Основное внимание в сообщении докладчик уделил вопросу заместительно-гормональной терапии (ЗГТ), которая необходима после проведения гистерэктомии. Показаниями к применении ЗГТ можно считать синдром хирургической менопаузы. Как советует Никитина Т.М. ЗГТ необходимо начинать через 1-1,5 месяца после проведенной гистерэктомии, если у пациента нет противопоказаний к данным препаратам. Также большое внимание стоит уделить выбору препаратов для лечения. Для женщин, у которых удалена матка, препаратами выбора являются монотерапия эстрадиолом. В тех случаях, когда врач колеблется между риском и пользой от ЗГТ, в большинстве случаев необходимо  склоняться к пользе.
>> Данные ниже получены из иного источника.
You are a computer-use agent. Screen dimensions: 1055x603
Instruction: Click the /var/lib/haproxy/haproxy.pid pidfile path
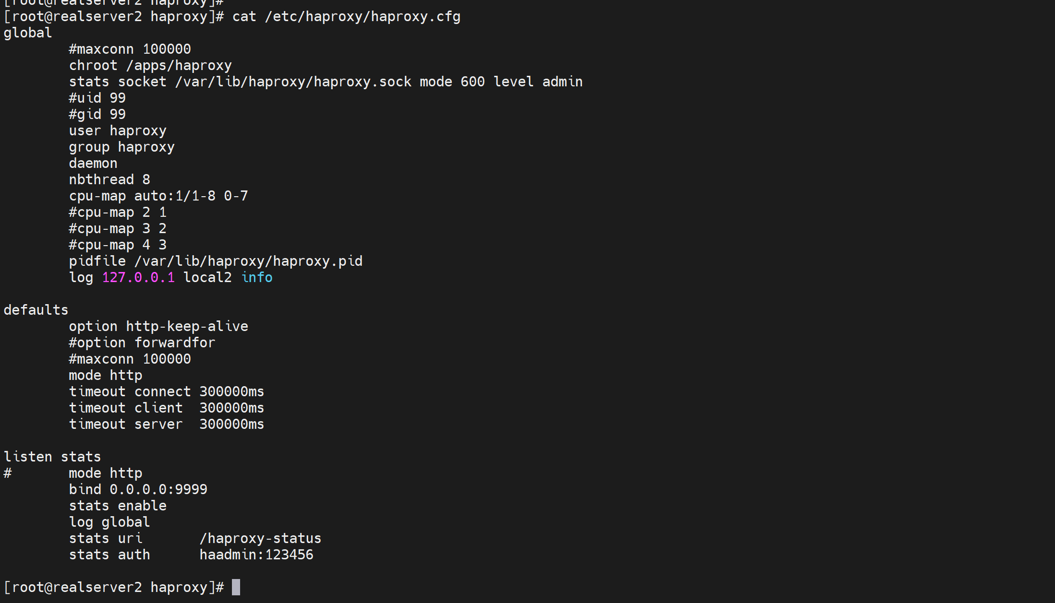pos(248,261)

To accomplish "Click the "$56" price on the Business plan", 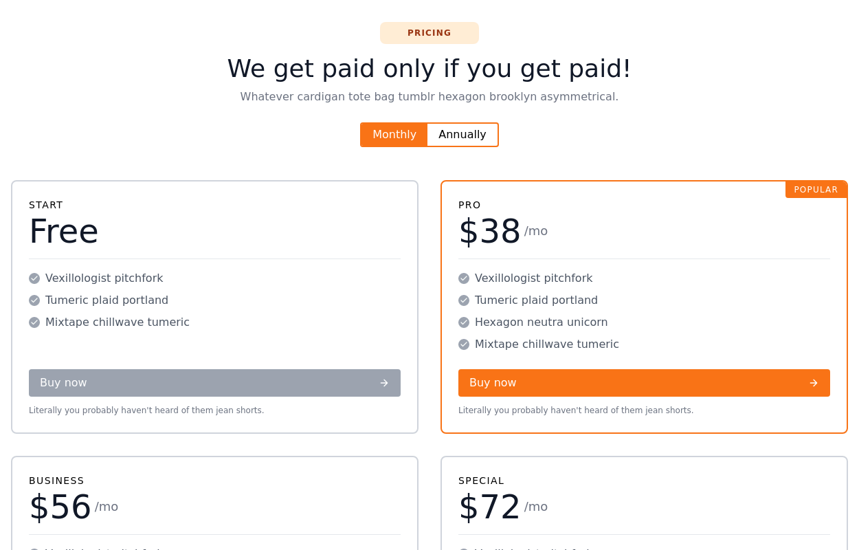I will click(x=60, y=507).
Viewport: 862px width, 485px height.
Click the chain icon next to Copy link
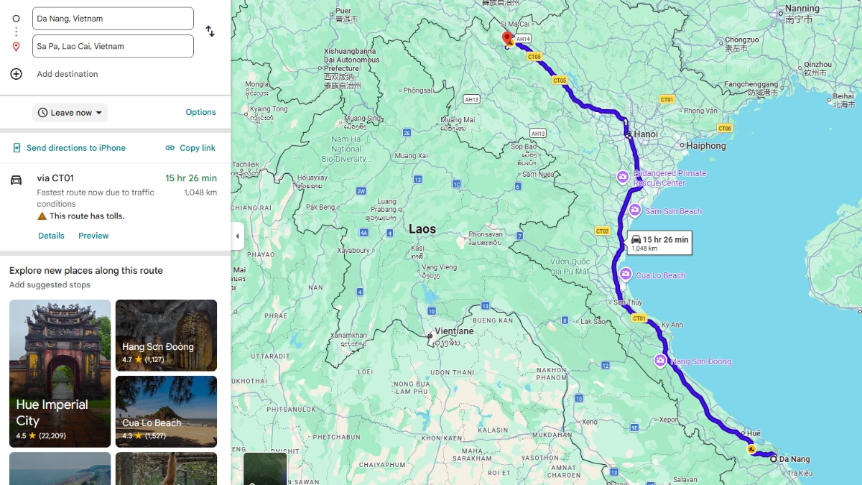(x=169, y=148)
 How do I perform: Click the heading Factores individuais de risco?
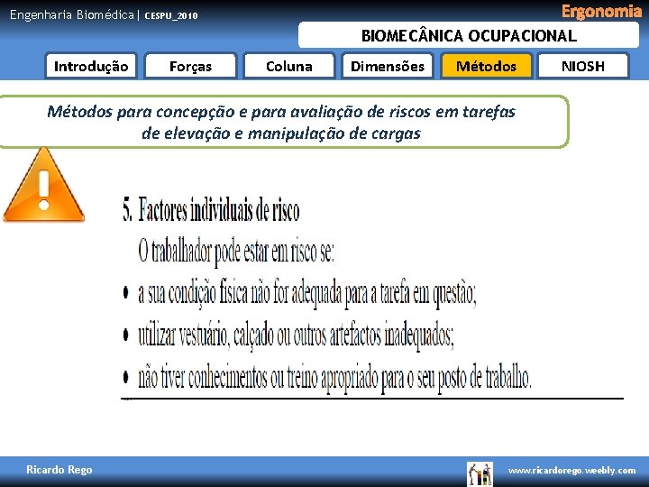(x=211, y=210)
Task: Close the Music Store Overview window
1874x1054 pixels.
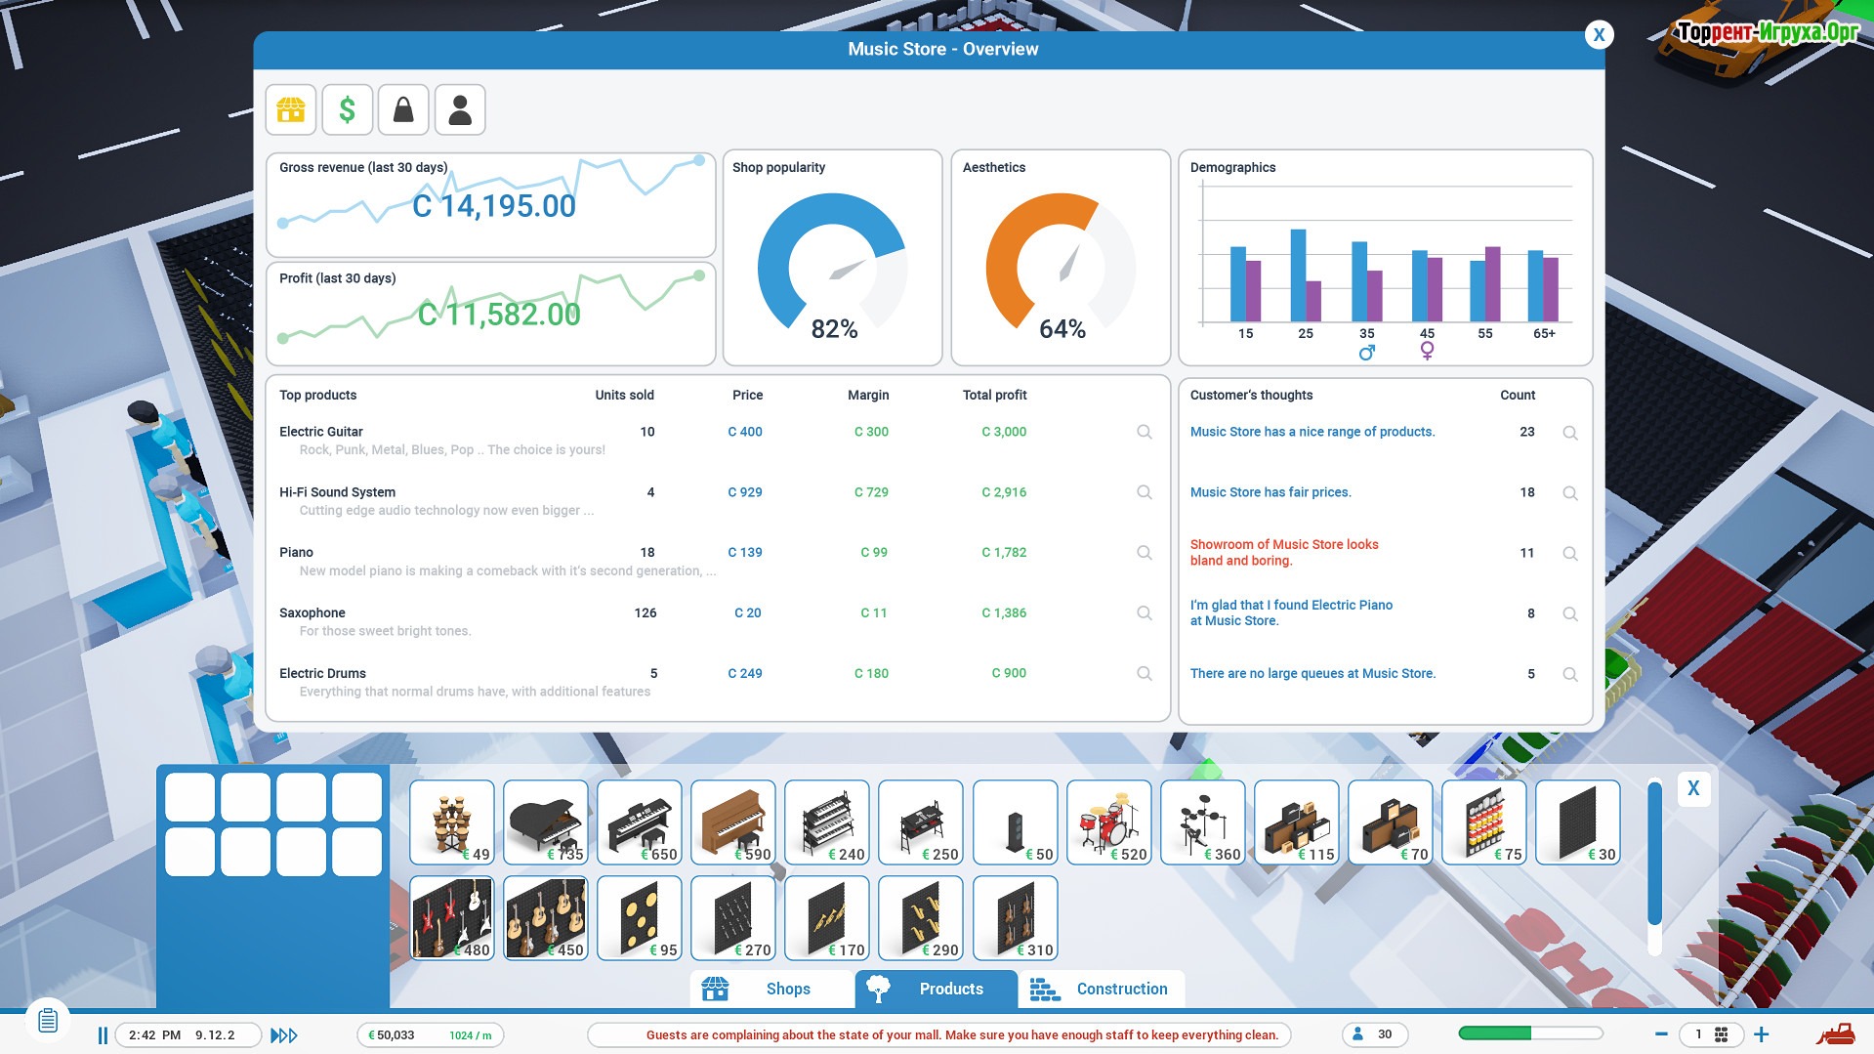Action: (x=1599, y=35)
Назначение данных препаратов у лиц молодого возраста, при отсутствии противопоказаний, является безопасным методом лечения хирургической менопаузы.
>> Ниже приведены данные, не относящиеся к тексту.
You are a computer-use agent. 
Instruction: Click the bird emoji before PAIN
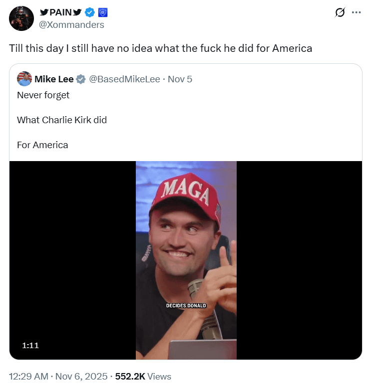tap(44, 12)
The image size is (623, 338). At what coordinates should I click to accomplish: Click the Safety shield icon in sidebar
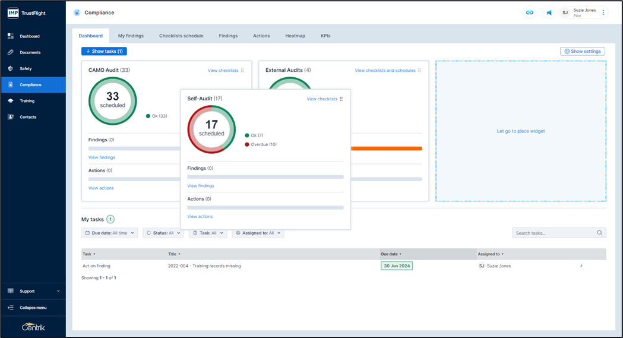(x=11, y=68)
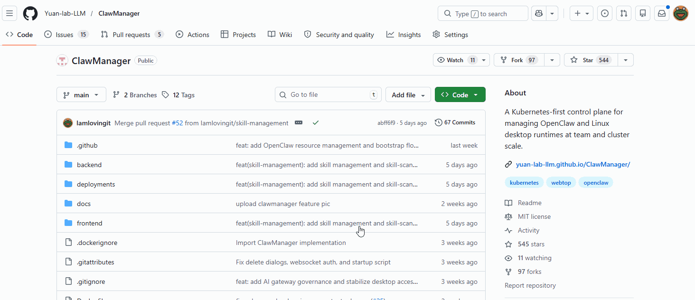Copy the full commit SHA via the ellipsis icon
This screenshot has height=300, width=695.
coord(299,122)
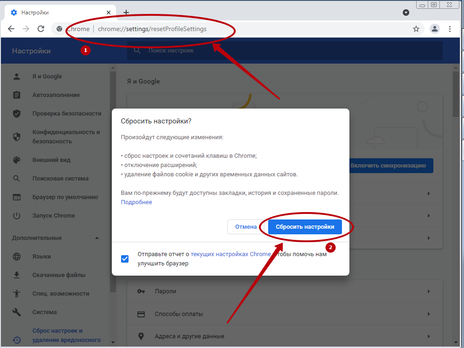
Task: Click the Reload page icon
Action: pos(41,29)
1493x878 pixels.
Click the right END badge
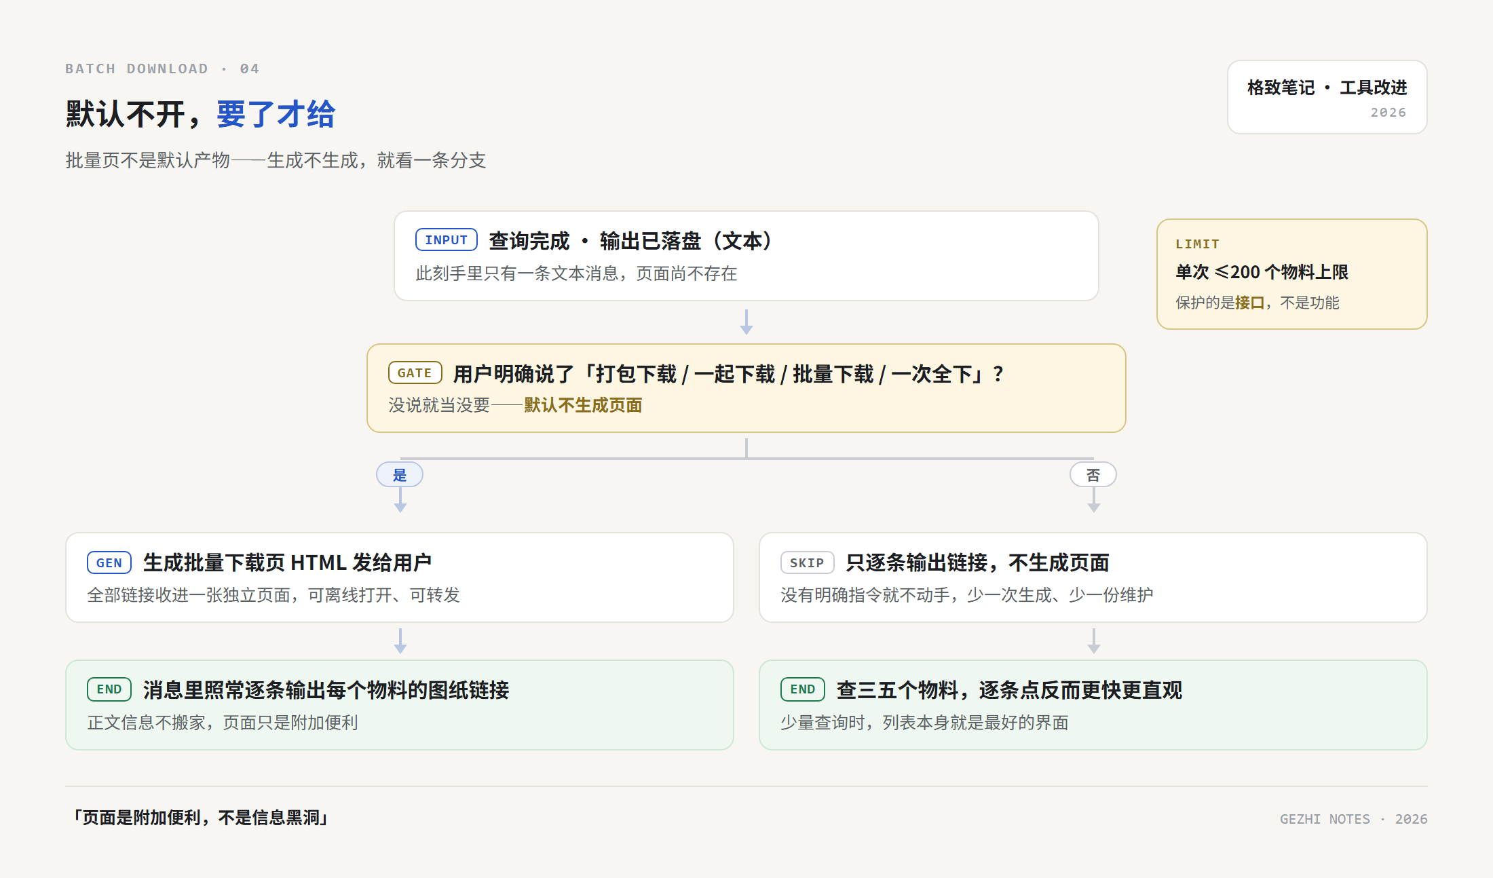803,689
Изучению современных концепций диагностики и лечения больных миомой матки и  эндометриоза был посвящен доклад профессора  М.М. Дамирова. В своем сообщении он отметил, что наиболее частым заболеванием, сопровождающим миому матки, принято считать генитальный эндометриоз. Учитывая то, что данная патология у большинства больных протекает бессимптомно, но в определенный момент клиническое выражение переходит в анатомическое проявление.

По словам М.М. Дамирова сочетание эндометриоза и миомы матки зависит от клинических начальных проявлений. При бессимптомном течении частота сочетаний составляет около 20 %, в дальнейшем частота встречаемости составляет 57 %.

В своем сообщении докладчик разграничивает понятия наружного эндометриоза и аденомиоза, так как это совершенно различные заболевания.  Главной особенностью эндометриоза является наличие гетеротопических очагов. Возникнув в тканях эндометрия, гетеротопические очаги уже ни когда не исчезнут из него. Объяснить  возникновение развития данного заболевания можно при помощи концепции — локальной состоятельности соединительной ткани матки.

М.М. Дамиров  отводит немаловажное значение диагностике и считает это  важным элементом при лечении эндометриоза. Зачастую данная патология протекает бессимптомно и при постановке неверного диагноза, пациенту назначаются препараты, в которых он не нуждается. Для более точной диагностики существуют дополнительные методы обследования:  гистерография, ультразвуковое исследование, гистероскопия и лапароскопия. Стоит отметить, что данные методы не позволяют установить гистологическую степень.

После правильно поставленного диагноза, встает вопрос о качественном лечении. Лечение эндометриоза составляет собой достаточно сложную задачу: определяется возраст пациента, локализация очагов, заинтересованность в беременности и финансовые возможности больного. Лечение должно быть назначено только после обследования и исключения онкологической патологии. Право выбора лекарственных препаратов остается за врачом. Основные их них: трентал, эссенциале форте, физиотерапия и седативные препараты. Также большое значение отводится гормональной терапии. Но лишь индивидуальный подход определяет тактику лечения больных.

Помимо этого на данном семинаре была затронута тема, связанная с  современными возможностями медикаментозного лечения миомы, а также рассмотрен вопрос о миоме матки и контрацепции.